All's not lost. At Stanley Park Cafe I cause a stir but waitress Lorna smiles, makes eye contact, asks for my order. I'm fasting, I tell her, but hand over Gazette tourism surveys.
As I leave, I catch the eye of Chris Royds, 11, of Accrington. "I can see your eyes have crinkled so I THINK you're smiling but I can't see you smile are you?" he asks. "It's scary."
His mother Lynne agrees: "It's intimidating."
"It's our ignorance," says husband James. "How does it feel?"
It's a sunny day and the hijab feels hot and itchy. The fabric enfolds your head, face and shoulders. The veil ties at the back. The dress is comfy and airy. It's cost 33 from top to toe.
Now most react by avoiding eye contact, out of politeness or indifference or even fear?
Some veer out of my path on the Prom, in shops, on streets.
One woman almost screams when she bumps into me and turns to apologise.
Some stare. Children are tugged away by parents.
"Would you like me to explain the veil?" I asked parents of a child transfixed at Tesco.

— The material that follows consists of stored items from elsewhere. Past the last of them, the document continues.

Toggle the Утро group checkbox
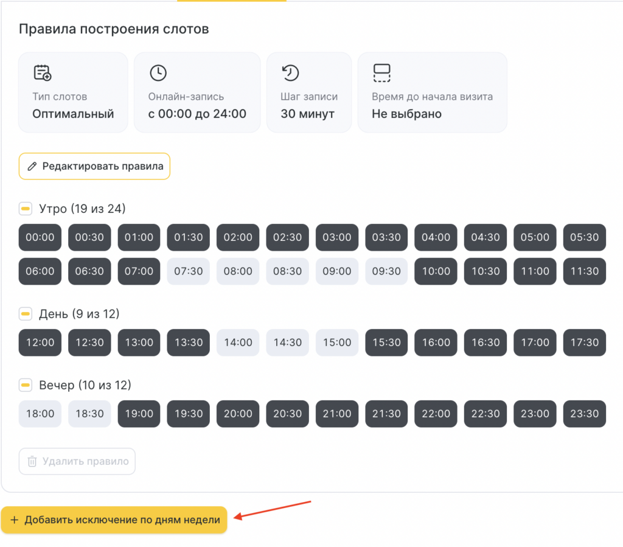 tap(26, 209)

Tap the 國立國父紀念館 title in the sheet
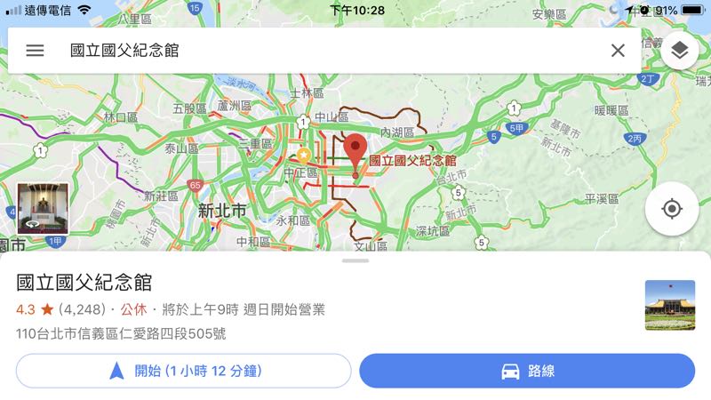click(84, 282)
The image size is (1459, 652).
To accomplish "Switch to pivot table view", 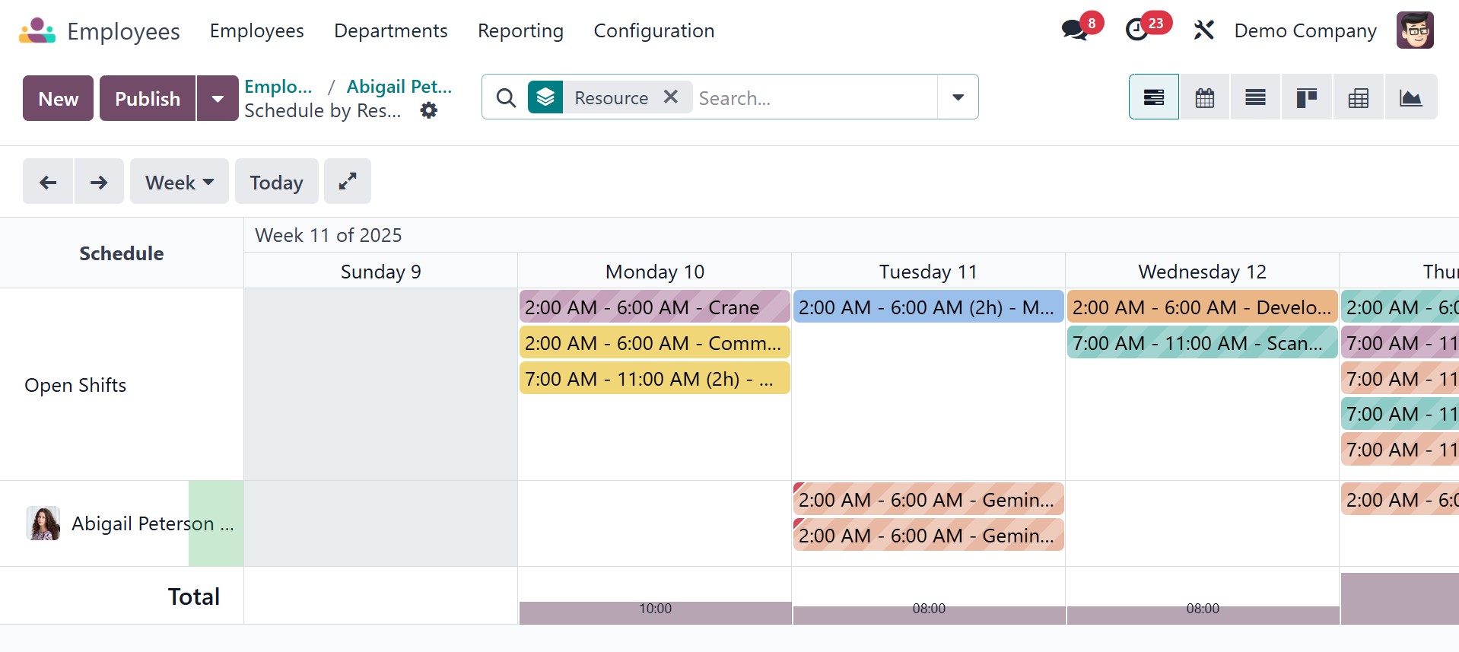I will pos(1358,97).
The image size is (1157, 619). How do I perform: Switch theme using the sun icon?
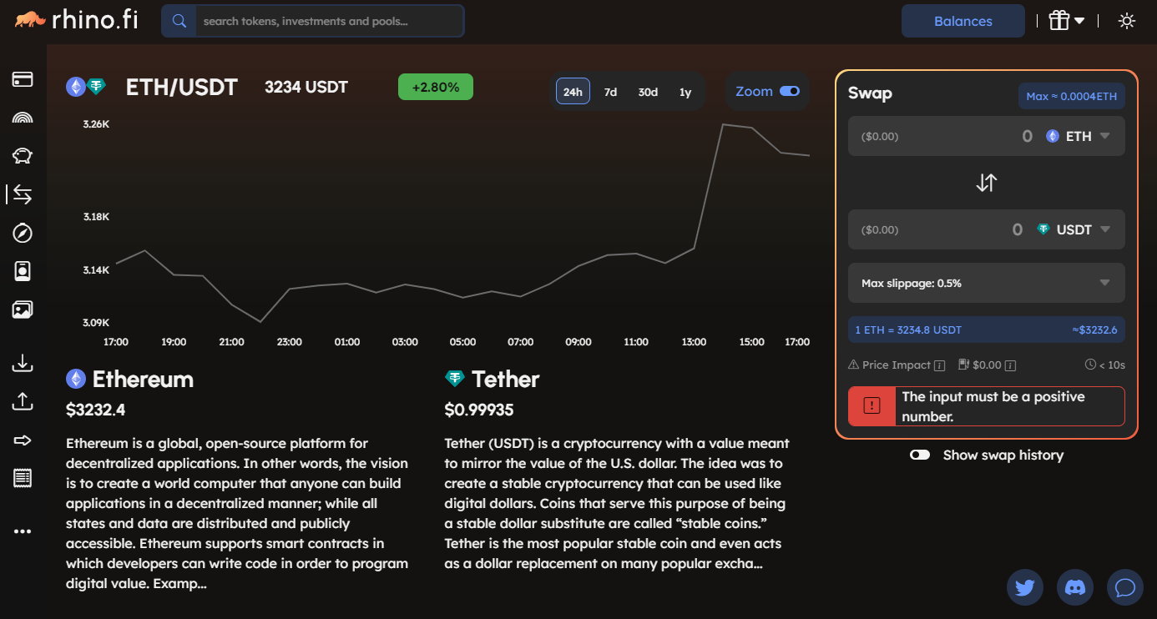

"We're not interested in your sort," the father responds.
I feel slapped.
I'm racially abused, several times in person, twice from cars.
I'm sexually taunted by two stag parties on the Golden Mile, mobbed by one, jostled by another.
Two attempts are made to remove my veil.
One's just a tug two kids running off laughing.
I'm spat at twice. At Chapel Street car park, near the police station, on Saturday night, and Sunday morning, Central Drive, between the Mosque and the old Mecca.
I was once spat at there before, when patting my headscarf into place, before entering the mosque for its official opening.
Central Drive: spit city.
The best response comes at Our Lady Star of the Sea RC Church social hall, St Annes, where I test whether exhibitors and visitors are paying lip service to a multi-faith event, Under One Sky, to celebrate One World Week.
Canon Aidan Turner extends a warm welcome. He's a fervent ecumenist. He's dismayed more faiths and cultures aren't present.
I'd like more parishioners present. The event's been well publicised in the diocese and our own Gazette.
Two hours pass, I'm veiled for much of it - while different faith groups mingle, Bahai's, Hindus, Muslims, Christians.
Reverend Glyn Eatock, of Churches Together, is quick to greet me. The Baha'i representative Joy Sabour tells me she once taught veiled Muslims and found it hard to "read the clues".
She welcomes the debate.
Of the few present, I recognise three Muslim medics, organiser John Turner, a Catholic and former Blackpool Council official, and two Hindus, Pratibha and husband Kadaba Vasudev. I'm on good terms with them all.
Only "Vas", recently retired pathologist, sees through my disguise. I have to introduce myself to The Gazette photographer with whom I've worked for years.
None are offended, least of all the Muslims perplexed by the scale of essentially an in-faith issue: theological tension or individual identity?
But one elderly lady, with her priest for a walk in the park next day, reprimands me for showing "disrespect to Muslims".
It's a fair point, although no offence was intended. But then the Pope slipped up, too.
So the last words go to Ifty Khan, hospital consultant, of the Blackpool Islamic Mosque committee: "We're not at all offended, just surprised. I have lived in this country most of my life and seldom see people dressed like that. It is a curiosity, to us, too, but Jack Straw's motives are political. He has done us no favours in this demonisation of Islam. We should live and let live."
And Dr Arshad Javed, part of the international Pakistan earthquake relief team: "Absolutely no problem. We were glad to see you honour the fast although your instruction lacked a little. It is tradition, if people want to wear the niqab, let them. None of our women do and that's their choice. I don't think Jack Straw realised what he was starting. I'm inclined to take his comments at face value."